— Start of DATASET RECORDS —
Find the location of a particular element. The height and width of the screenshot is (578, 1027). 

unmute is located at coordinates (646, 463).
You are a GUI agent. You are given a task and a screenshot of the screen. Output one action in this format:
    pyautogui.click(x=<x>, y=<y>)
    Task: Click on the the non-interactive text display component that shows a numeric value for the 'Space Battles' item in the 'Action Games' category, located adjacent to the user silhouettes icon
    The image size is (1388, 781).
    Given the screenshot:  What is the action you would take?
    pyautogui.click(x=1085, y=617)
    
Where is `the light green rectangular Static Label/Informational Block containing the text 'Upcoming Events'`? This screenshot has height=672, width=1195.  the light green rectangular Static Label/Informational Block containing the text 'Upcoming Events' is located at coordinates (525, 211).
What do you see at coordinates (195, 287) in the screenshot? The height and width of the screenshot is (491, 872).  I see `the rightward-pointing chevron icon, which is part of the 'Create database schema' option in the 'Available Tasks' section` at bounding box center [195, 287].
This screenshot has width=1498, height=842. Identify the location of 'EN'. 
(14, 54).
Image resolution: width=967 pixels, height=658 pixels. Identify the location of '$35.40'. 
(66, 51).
— End of DATASET RECORDS —
WHAT IS EXPECTED
Locate every line in the records above that contains the string "height", and copy each of those lines.

WRITTEN ANSWER
Find the location of a particular element. The height and width of the screenshot is (578, 1027). 
Where is `the light green rectangular Static Label/Informational Block containing the text 'Upcoming Events'`? This screenshot has height=672, width=1195.  the light green rectangular Static Label/Informational Block containing the text 'Upcoming Events' is located at coordinates (525, 211).
What do you see at coordinates (195, 287) in the screenshot? The height and width of the screenshot is (491, 872).  I see `the rightward-pointing chevron icon, which is part of the 'Create database schema' option in the 'Available Tasks' section` at bounding box center [195, 287].
This screenshot has width=1498, height=842. Identify the location of 'EN'. 
Image resolution: width=967 pixels, height=658 pixels. Identify the location of '$35.40'. 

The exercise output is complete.